Ieri, oltre a Fassino, sono scesi in campo tutti i pezzi grossi del partito uniti nel respingere gli attacchi e criticare la mossa di Berlusconi. «Se aveva notizie di reato doveva andare prima in procura», ha accusato il responsabile economico Pierluigi Bersani, dalemiano che evoca complotti e metodi da estrema destra: «C’è qualche attore nei sottoscala del potere che vorrebbe darci olio di ricino e metterci la pistola alla tempia».
Il clima è cambiato anche rispetto all’estate scorsa. E la sinistra interna si stringe intorno al segretario denunciando la «campagna di criminalizzazione basata sul nulla» inaugurata da Berlusconi (Fabio Mussi, intervistato da l’Unità). I Ds, ha assicurato il presidente dei senatori Gavino Angius, sono «tranquilli, sereni. Anche un po’ inca.....». Ma la Quercia ha mandato dai magistrati responsabili delle inchieste il senatore e noto avvocato Guido Calvi. Anche lui, all’uscita dal tribunale, ha attaccato il premier e poi ha spiegato la ragione della visita: «Dai giornali abbiamo appreso che Berlusconi si è recato alla Procura della Repubblica di Roma per riferire quanto sarebbe a lui noto in relazione all’indagine su Unipol. Da quanto è possibile capire mi sembra che siano considerazioni politiche e di nessuna valenza processuale».
La questione interessa soprattutto gli addetti al settore e dalla conferenza nazionale sulla giustizia dei Ds sono arrivate letture a tinte fosche.

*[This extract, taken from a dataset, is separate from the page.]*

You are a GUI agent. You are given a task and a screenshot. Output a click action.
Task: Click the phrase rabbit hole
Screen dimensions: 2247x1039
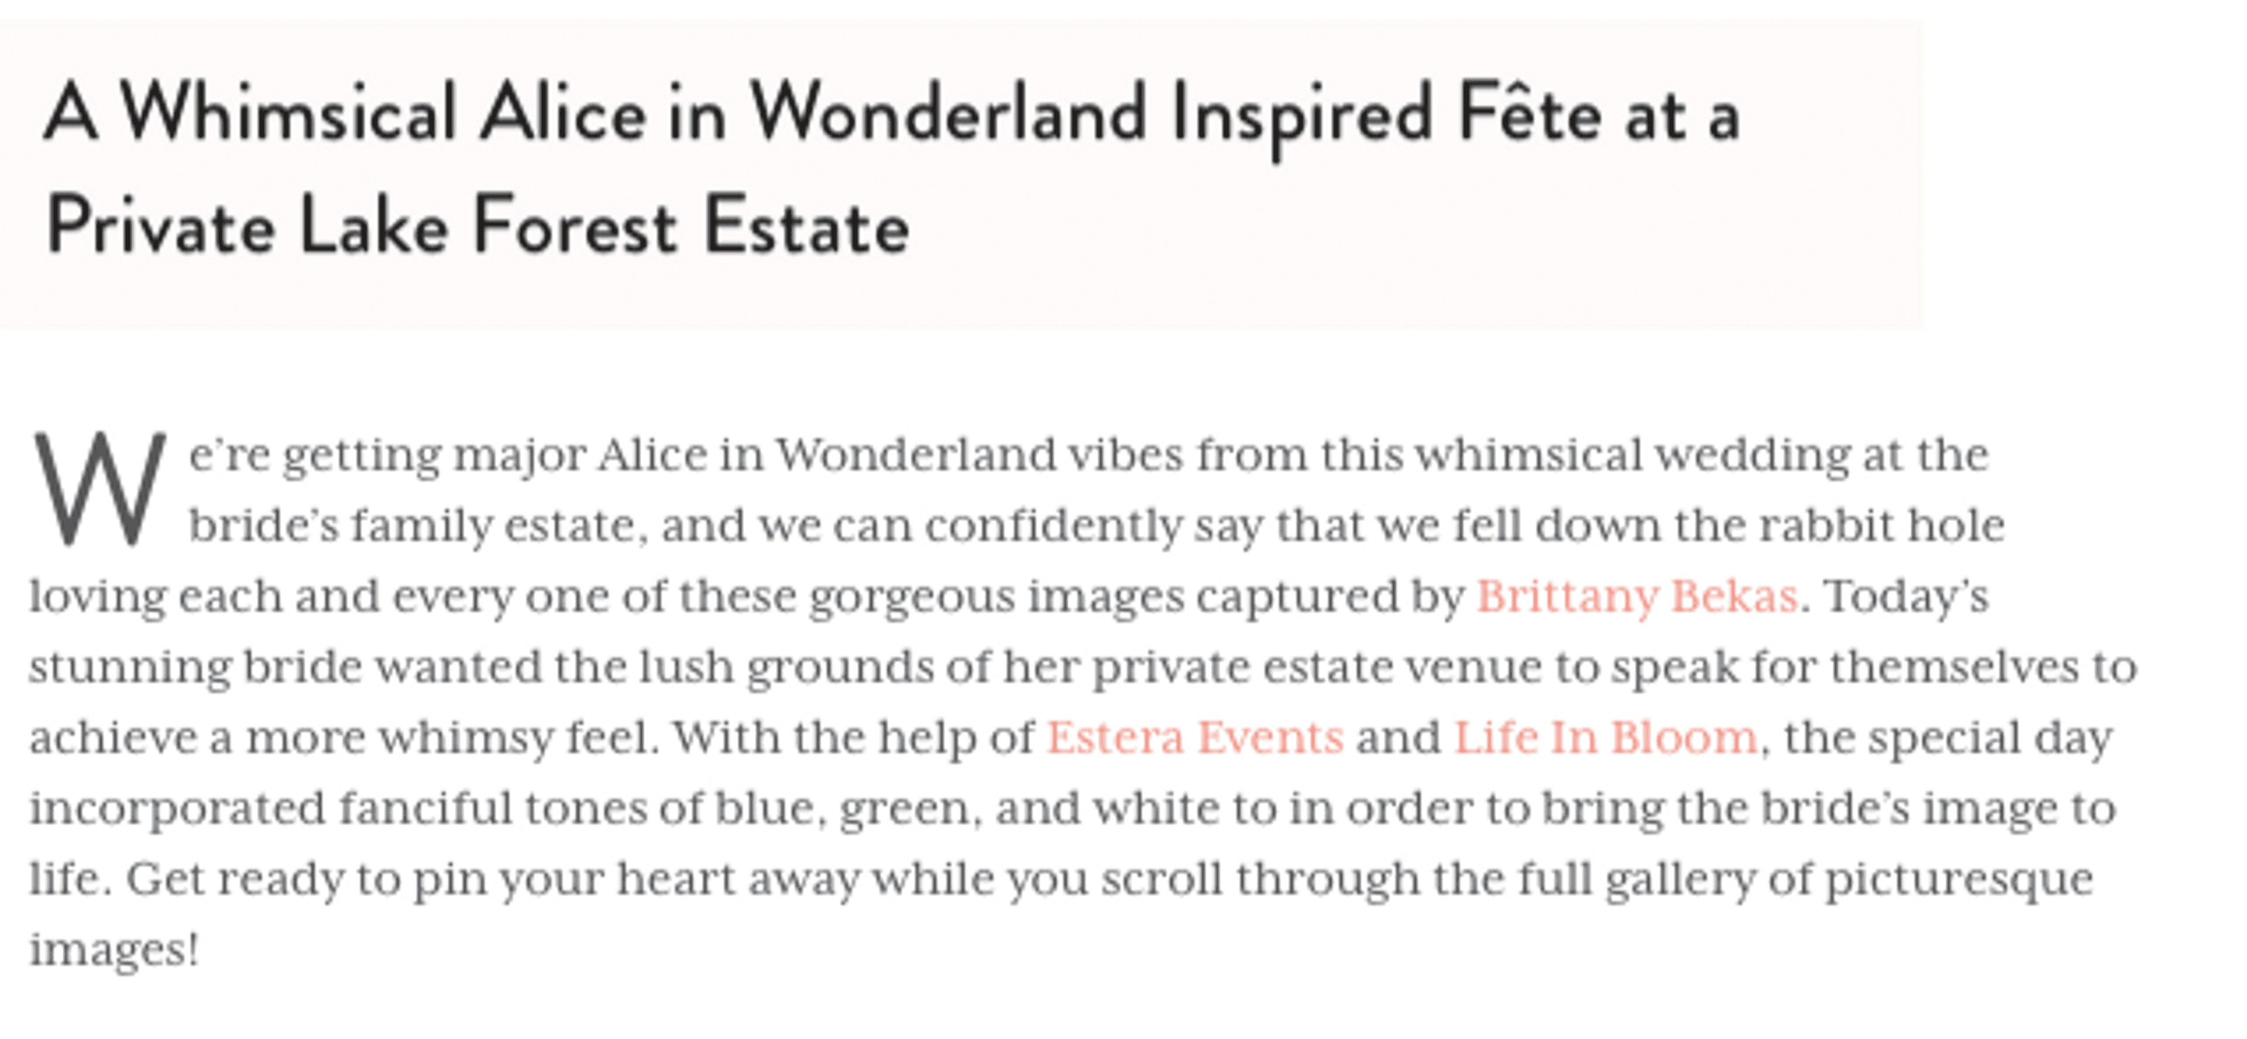pyautogui.click(x=1882, y=526)
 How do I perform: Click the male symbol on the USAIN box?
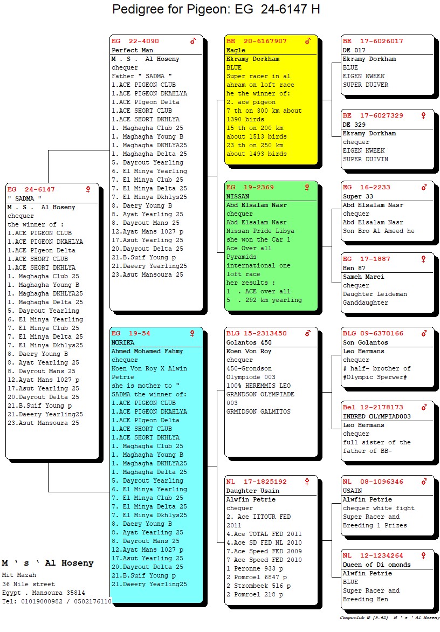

Come quella di Massimo Brutti, responsabile giusizia del partito che ha descritto uno scenario orwelliano. «Il presidente del Consiglio - ha spiegato - si avvale con ogni probabilità dell’attività di pubblici ufficiali infedeli e, riteniamo, di investigatori privati, per questa attività che è indegna di un uomo di governo e dovrebbe essere universalmente condannata. Abbiamo la convinzione - ha aggiunto - che sia in corso un’attività para-investigativa, che è alla ricerca di veleni da mettere in circolazione nella campagna elettorale». Il capogruppo alla Camera Luciano Violante ha invitato tutti a riflettere sulla figura del premier. «Uno che raccoglie dossier falsi e che si appresta a fare una campagna contro l’opposizione».
Toni duri che non sono piaciuti al coordinatore di Forza Italia Sandro Bondi: l’intervento di Violante, mira «come sempre ad instillare nella vita politica italiana i germi della guerra civile e ad alimentare un clima di pericolosa violenza verbale». Il vicecoordinatore degli azzurri Fabrizio Cicchitto cerca di dare una spiegazione all’«indegna gazzarra che il centrosinistra sta scatenando in queste ore». Il fatto è che «è stata smontata l’immagine dei Ds come partito senza macchia e senza paura, i cui dirigenti non si sporcano mai le mani».